━━━━━ Source material

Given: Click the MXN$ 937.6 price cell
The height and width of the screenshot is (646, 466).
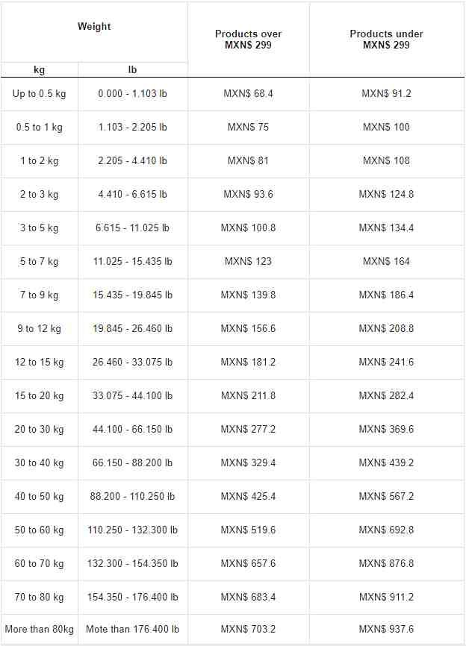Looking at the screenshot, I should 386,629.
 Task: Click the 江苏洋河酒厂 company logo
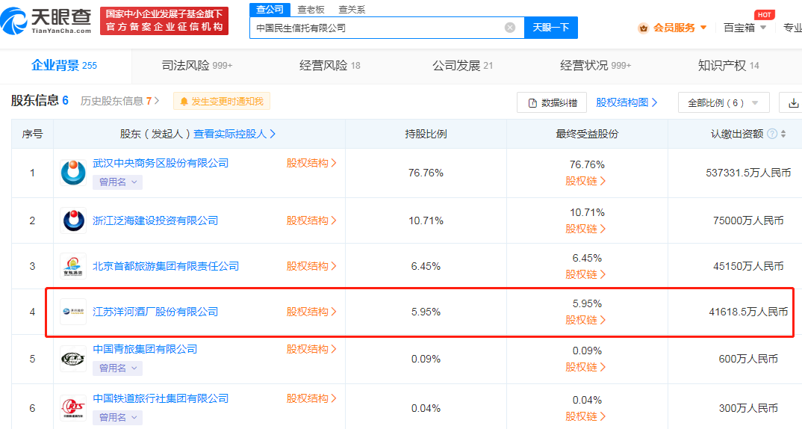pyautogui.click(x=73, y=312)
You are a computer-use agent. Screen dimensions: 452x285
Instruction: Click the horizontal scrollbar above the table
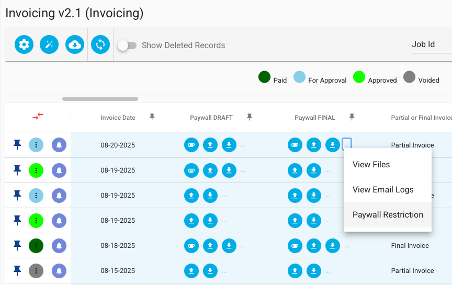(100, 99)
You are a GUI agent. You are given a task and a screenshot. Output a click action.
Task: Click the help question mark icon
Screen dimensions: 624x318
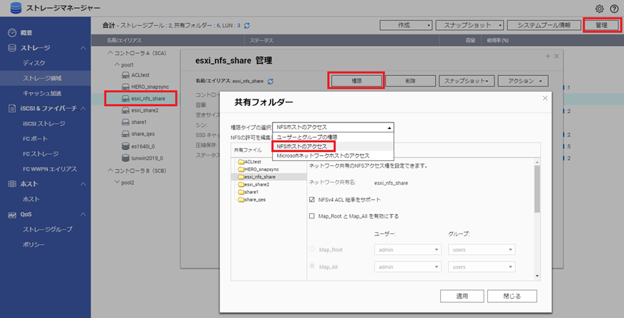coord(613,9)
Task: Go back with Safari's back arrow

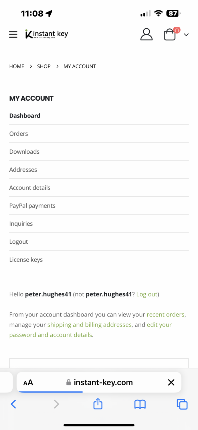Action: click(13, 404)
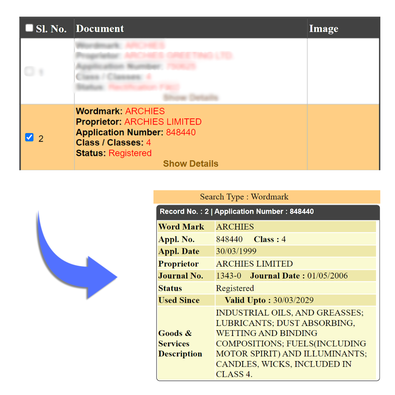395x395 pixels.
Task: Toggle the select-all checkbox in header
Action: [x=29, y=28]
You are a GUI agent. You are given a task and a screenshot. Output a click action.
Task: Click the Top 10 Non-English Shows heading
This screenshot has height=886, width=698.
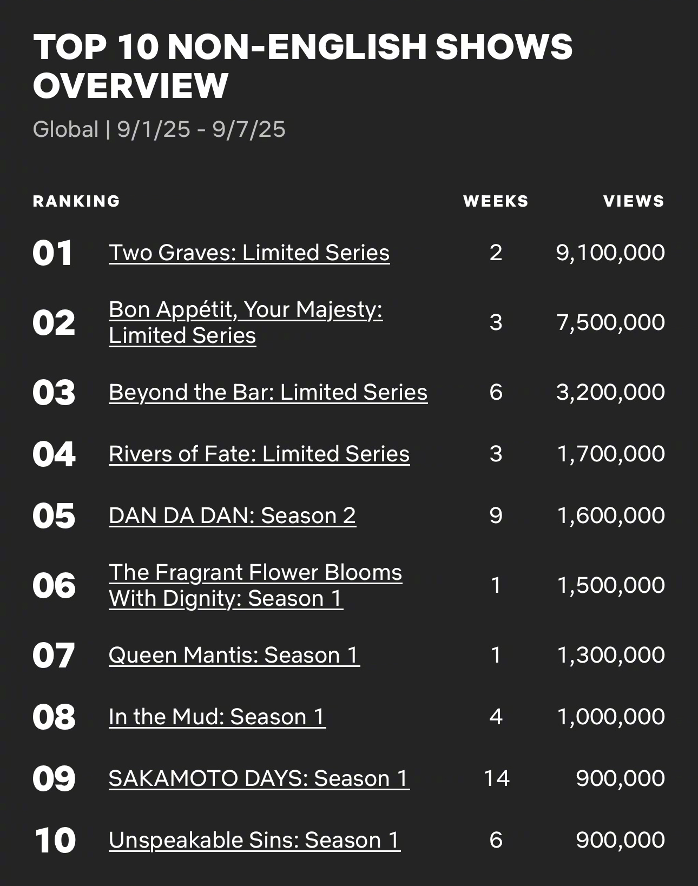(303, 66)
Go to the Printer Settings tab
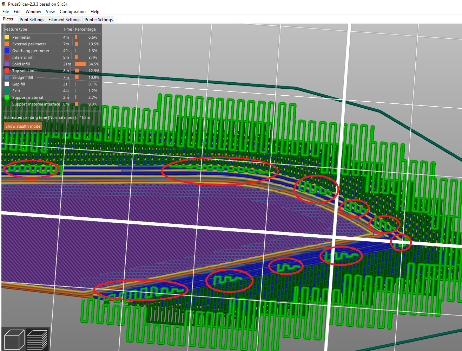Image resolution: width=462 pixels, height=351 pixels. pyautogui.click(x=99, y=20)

━━━━━━━━━━
━━━━━ Source material

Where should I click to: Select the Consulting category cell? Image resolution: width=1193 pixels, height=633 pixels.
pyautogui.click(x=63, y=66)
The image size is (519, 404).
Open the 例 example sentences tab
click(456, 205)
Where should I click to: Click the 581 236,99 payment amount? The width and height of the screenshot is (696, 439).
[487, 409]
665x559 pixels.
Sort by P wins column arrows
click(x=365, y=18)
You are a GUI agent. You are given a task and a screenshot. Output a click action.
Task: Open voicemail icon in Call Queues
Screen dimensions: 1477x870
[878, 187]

━━━━━━━━━━
━━━━━ Source material

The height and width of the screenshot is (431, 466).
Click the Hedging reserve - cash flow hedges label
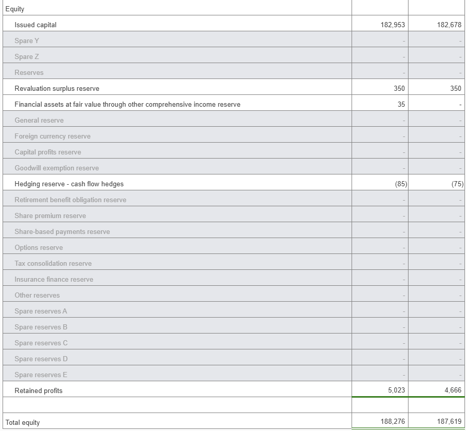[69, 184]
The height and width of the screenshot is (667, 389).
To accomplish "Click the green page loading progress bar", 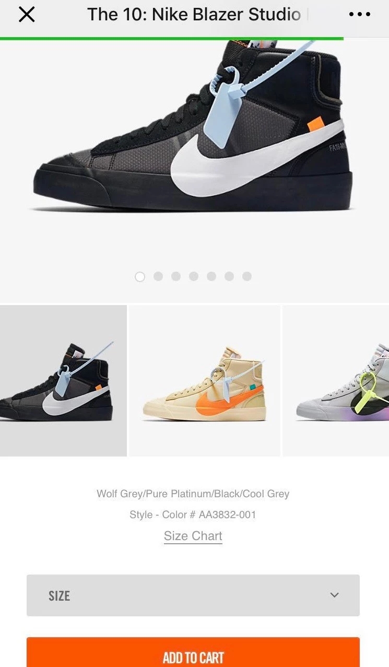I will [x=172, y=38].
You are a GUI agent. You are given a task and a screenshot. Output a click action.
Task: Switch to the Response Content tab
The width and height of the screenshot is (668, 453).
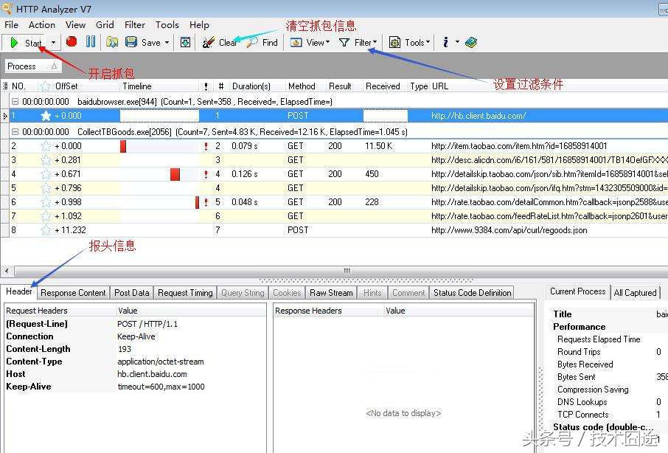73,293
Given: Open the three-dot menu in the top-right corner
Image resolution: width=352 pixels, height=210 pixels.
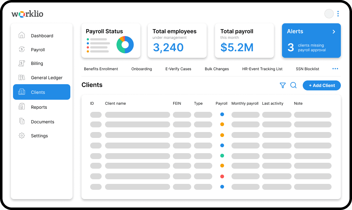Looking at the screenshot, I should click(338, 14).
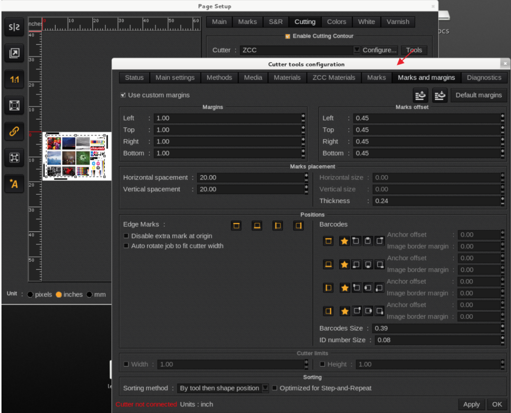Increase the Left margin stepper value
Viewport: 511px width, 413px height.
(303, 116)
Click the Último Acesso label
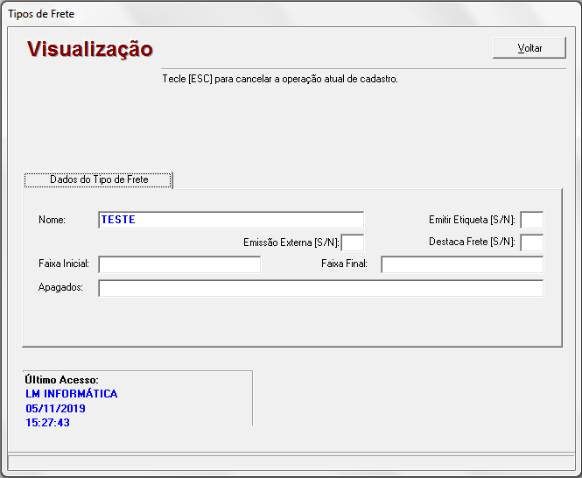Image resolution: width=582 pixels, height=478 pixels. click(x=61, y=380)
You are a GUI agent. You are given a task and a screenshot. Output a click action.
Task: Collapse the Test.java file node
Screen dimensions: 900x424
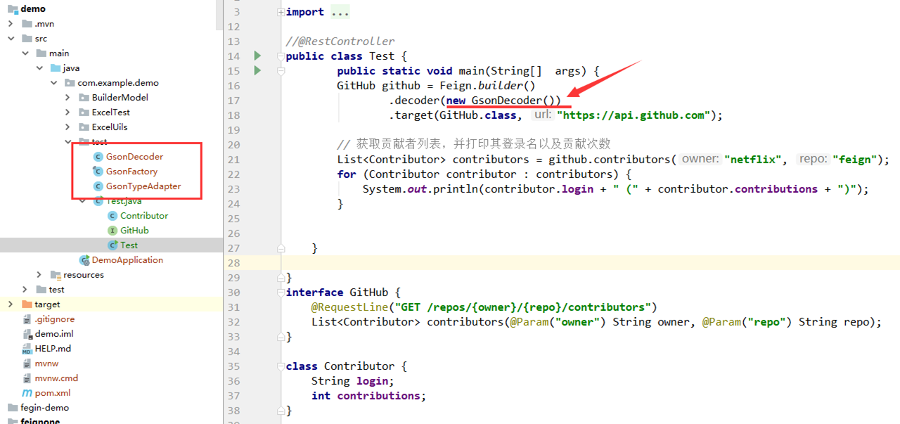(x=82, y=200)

━━━━━━━━━━

What you need to do: If a line in the records above holds the string "icon", copy it out.

Solution for this exercise:
Task: Click the help question mark icon
Task: Open voicemail icon in Call Queues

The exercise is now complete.